The crickets have returned. When I stand on my balcony late at night it's quite unreal, knowing leopard toad breeding season is upon us and hearing the crickets as well a multitude amphibian chorus.
It's true what they say that the Western Cape doesn't really experience winter the same way folks do elsewhere. Yes, it's cold at night, especially when there's no cloud cover, but it rarely plunges below 0 degrees Celsius and once we're past Longest Night, all the signs of life returning to our land becomes evident.
It's green, days are generally warm when there's no cloud cover, and we only receive rain every ten days or so when a three-day cold front brushes past.
And now the crickets... Harbingers of summer and the southeaster, and long lazy days when it's too warm. I love these in-between months where we receive the best of all seasons. I hate the height of winter and summer, when it's either too cold or too warm. Maybe it's because I was born in late summer, with a preference for times that are neither here nor there.
Things are progressing well. I had a brief flirtation with my Black Dog on Wednesday but I was able to contain the symptoms, realising what I needed most was to retreat into the Treehaus and keep the world at bay.
I'll be honest. I hate humanity. I no longer identify myself as being a member of Homo sapiens sapiens
. I may wear this form but it hides something Other
, alien. I look at people who are blinded by petty emotional squabbling, oblivious to that magic residing dormant within all of us.
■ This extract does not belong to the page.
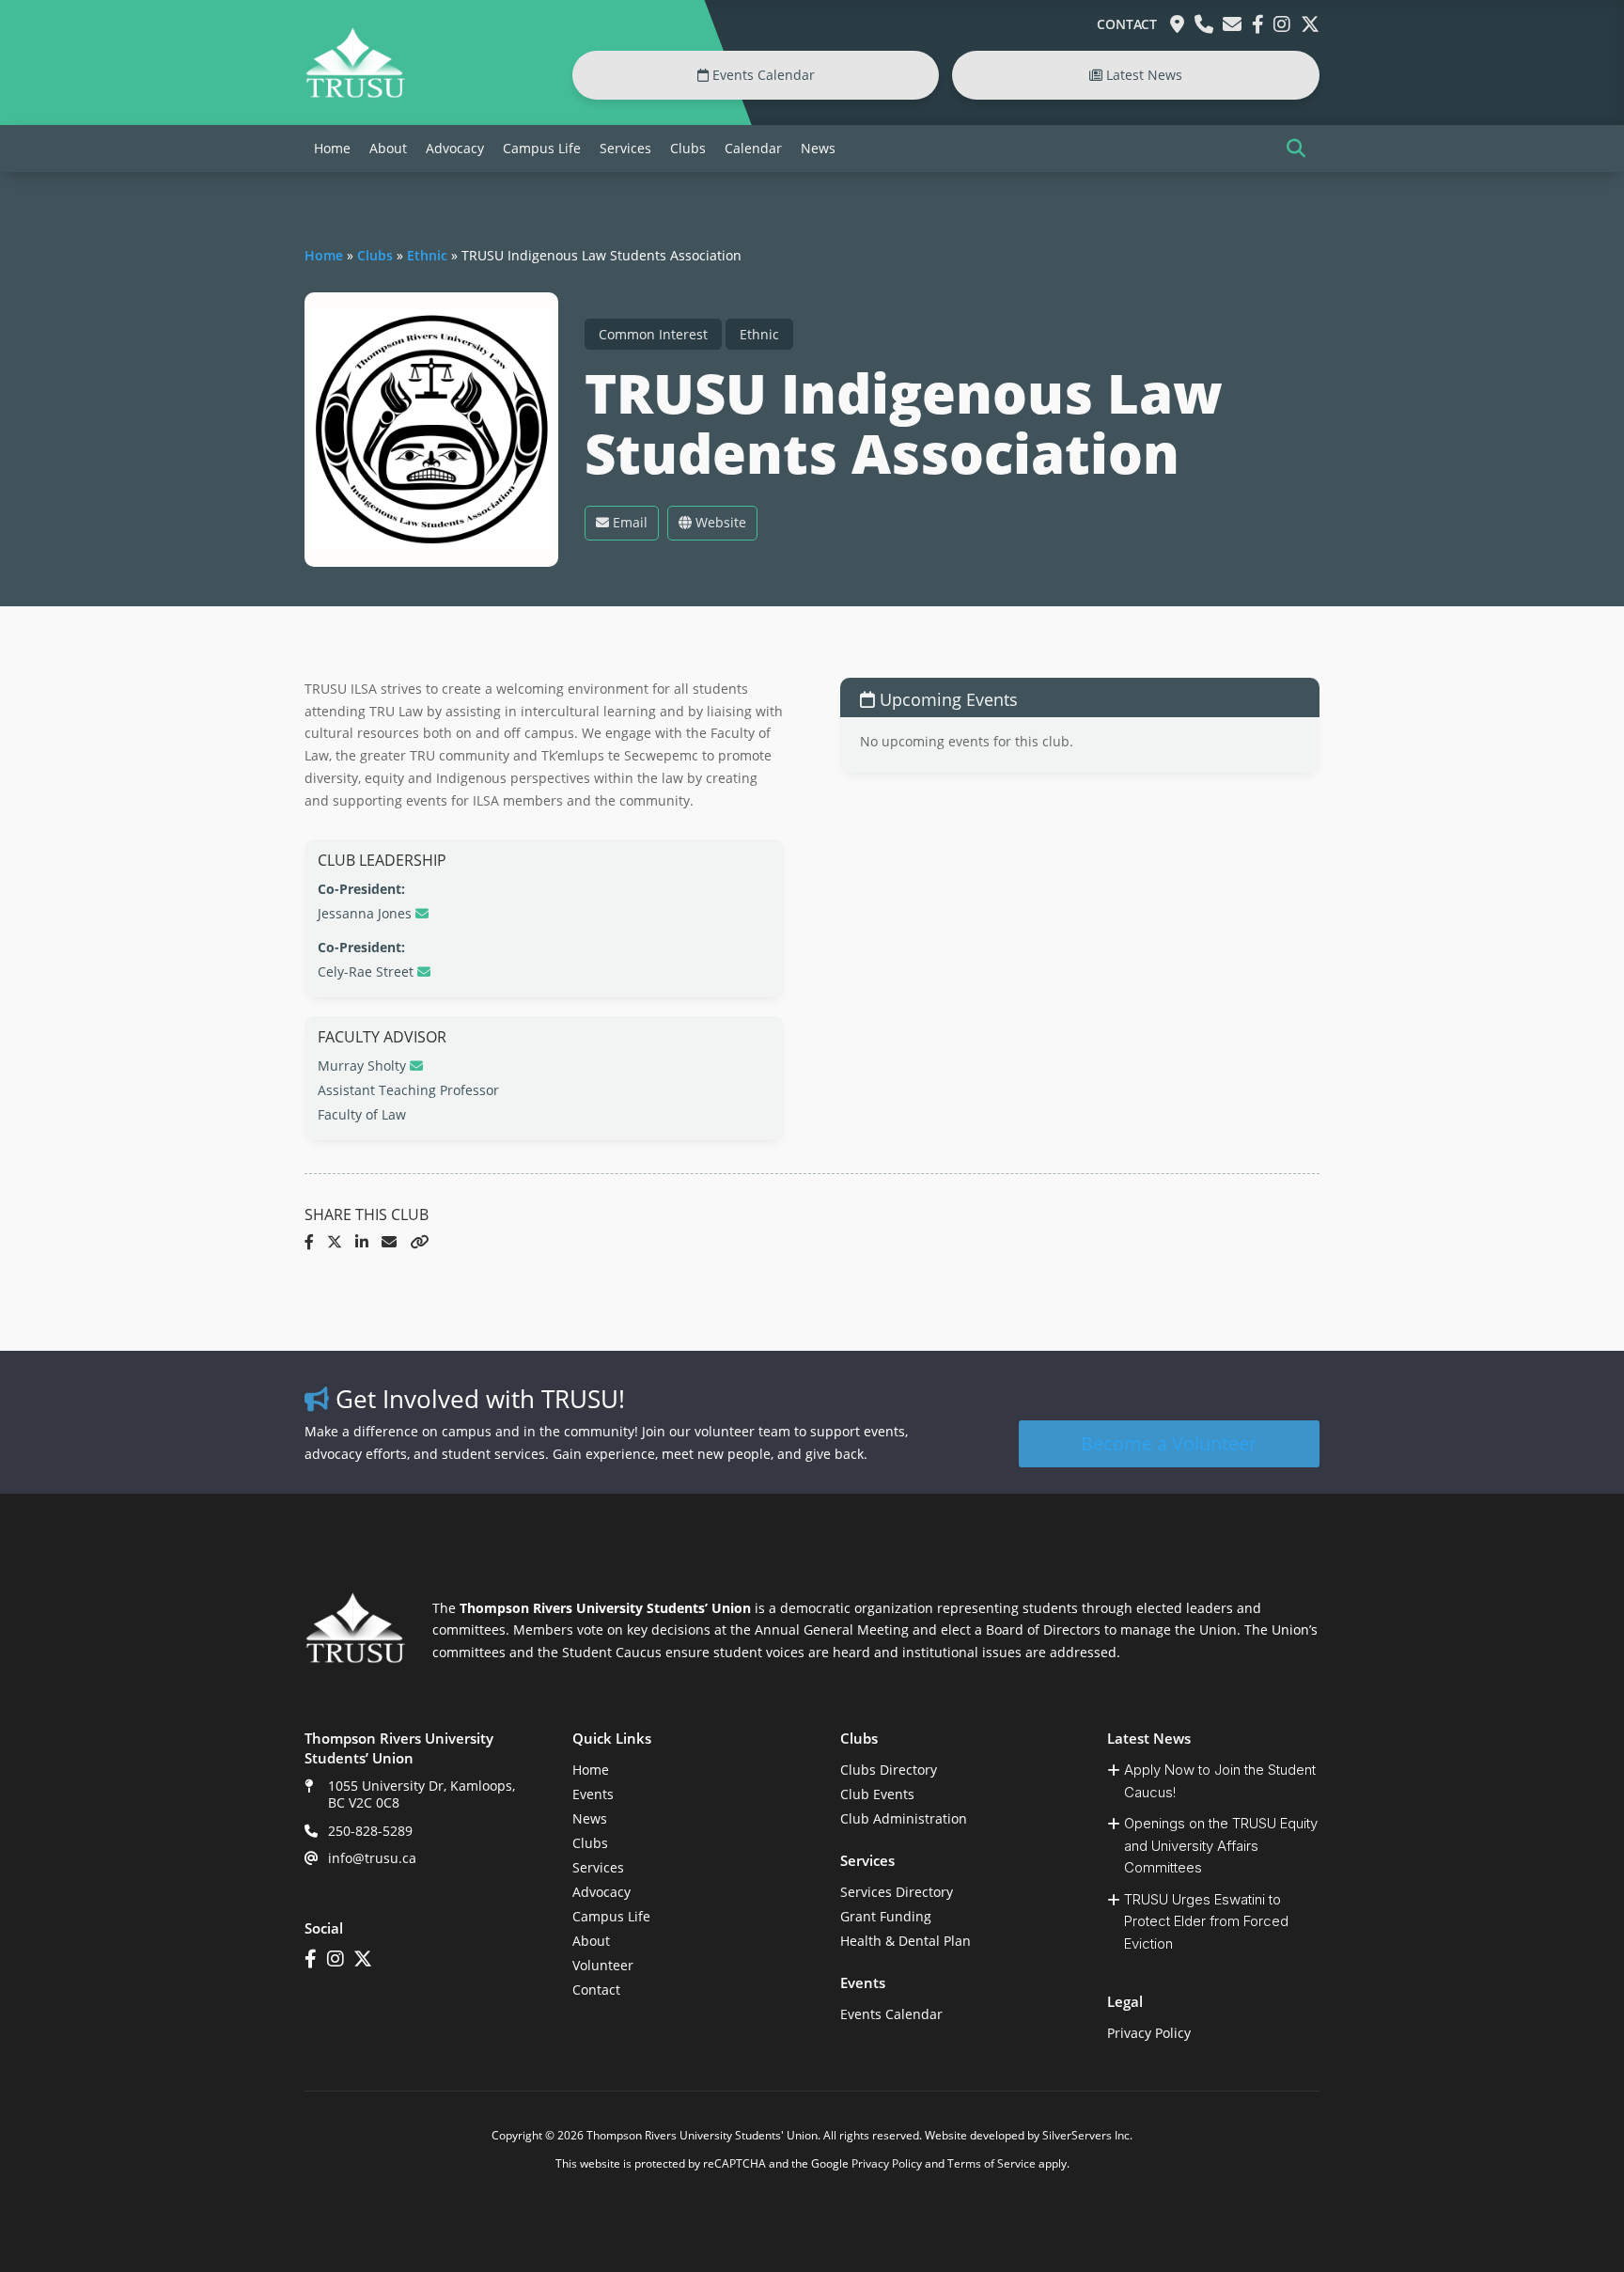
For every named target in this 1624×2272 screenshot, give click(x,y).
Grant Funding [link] (885, 1916)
It is all too easy to bank that flame within, that spirit to reach beyond the comfortable borders of our existence. Life provides so many distractions that if only we were able to look past these ephemeral noises we could be so much more, DO so much more.
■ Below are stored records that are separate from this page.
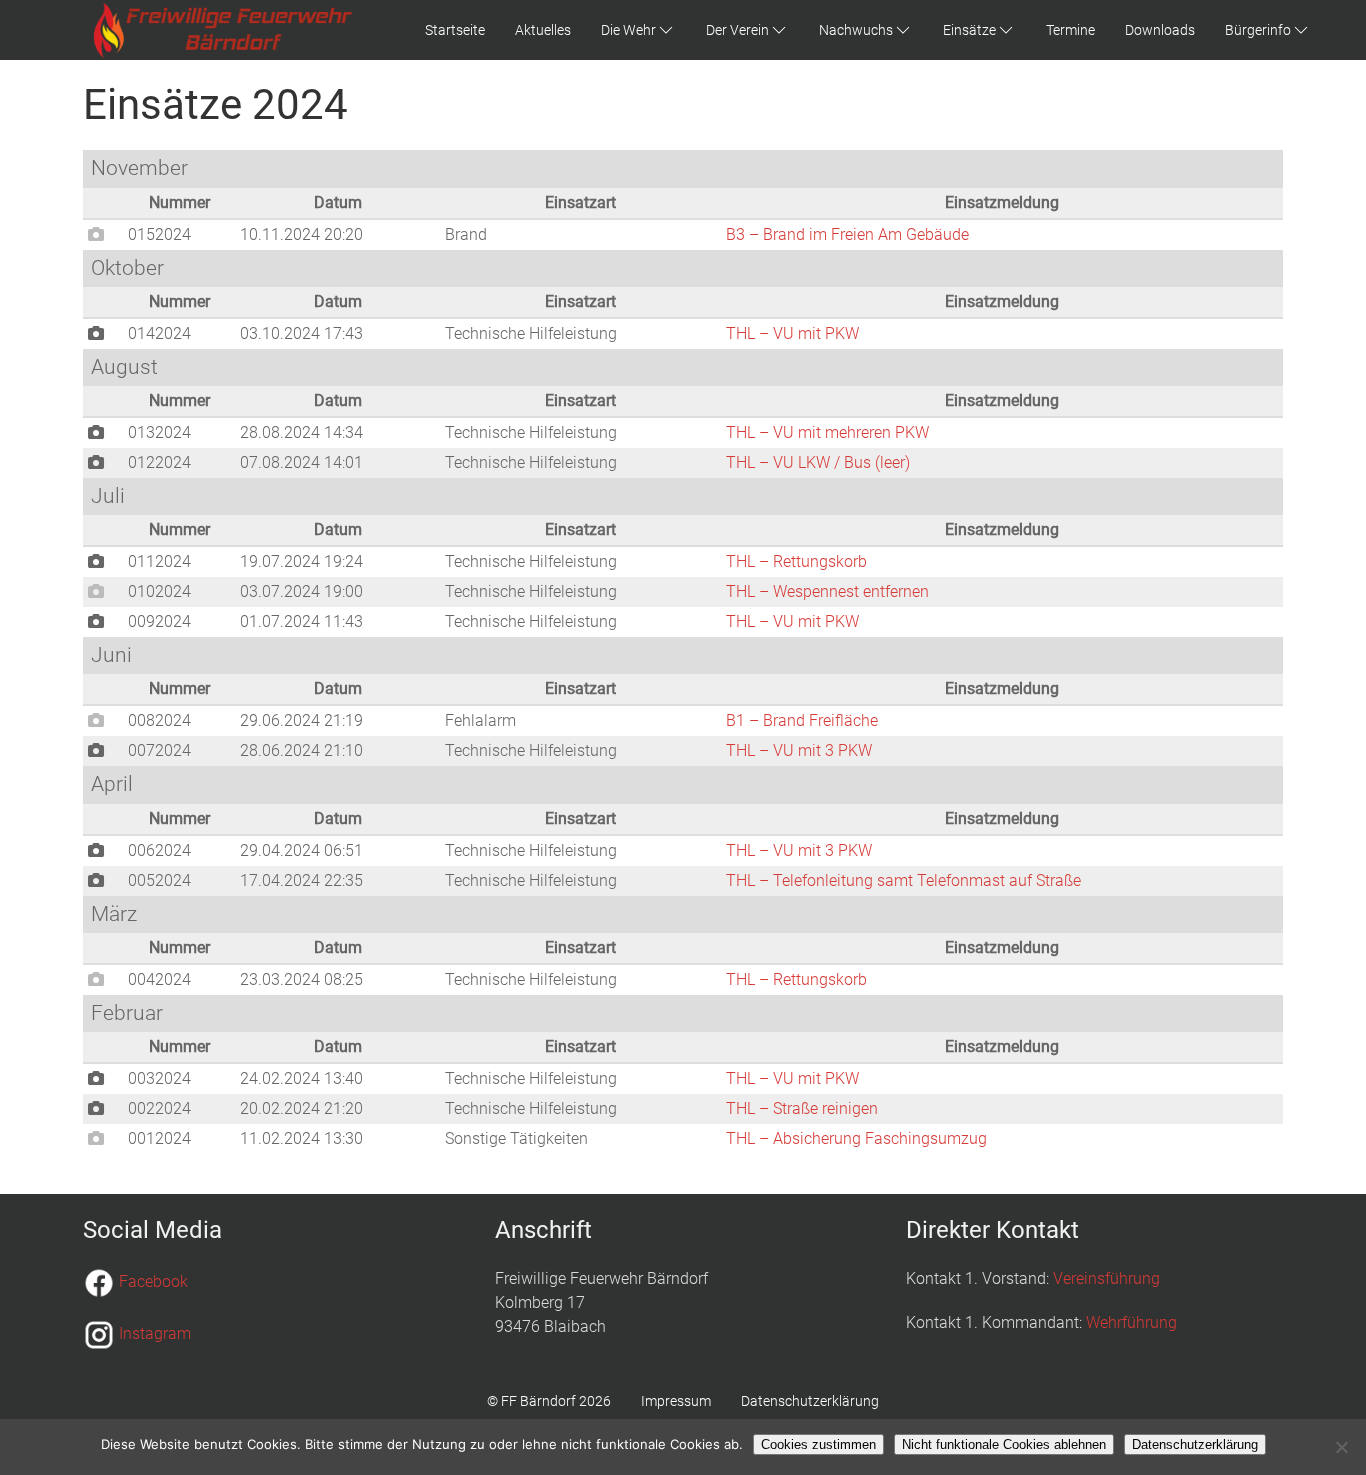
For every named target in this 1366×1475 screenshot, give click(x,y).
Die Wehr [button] (628, 30)
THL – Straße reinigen (802, 1108)
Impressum (676, 1401)
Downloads (1160, 30)
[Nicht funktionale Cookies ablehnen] (1341, 1447)
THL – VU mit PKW (792, 333)
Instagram (155, 1334)
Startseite (455, 30)
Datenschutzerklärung (810, 1401)
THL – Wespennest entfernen (827, 591)
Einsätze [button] (969, 30)
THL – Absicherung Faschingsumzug (856, 1138)
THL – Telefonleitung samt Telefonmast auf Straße (903, 880)
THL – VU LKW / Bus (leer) (818, 462)
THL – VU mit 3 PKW (799, 750)
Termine (1070, 30)
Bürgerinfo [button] (1258, 30)
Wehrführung (1131, 1322)
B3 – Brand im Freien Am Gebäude (847, 234)
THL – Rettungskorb (796, 561)
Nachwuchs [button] (856, 30)
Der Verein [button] (737, 30)
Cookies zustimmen (818, 1444)
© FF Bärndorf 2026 (549, 1401)
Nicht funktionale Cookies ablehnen (1004, 1444)
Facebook (153, 1282)
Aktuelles (543, 30)
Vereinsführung (1106, 1278)
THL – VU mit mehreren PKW (827, 432)
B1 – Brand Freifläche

It's not always easy remembering my Self, knowing the universe is infinitely pliable so long as I am aware of which threads to pull, but I try, and today is a day of Self-remembering, of recognising within me the potential to be everything I want to be.
As a fellow Traveller of the Path Less Followed told me a few months back: "There's no such word as 'can't'," I must continue with my Great Work, no matter how impossible it seems, no matter how many obstacles throw their illusory obstructions in my way.
It sounds simple when put in words but there's one question I must ask myself every day: "What do I really want?"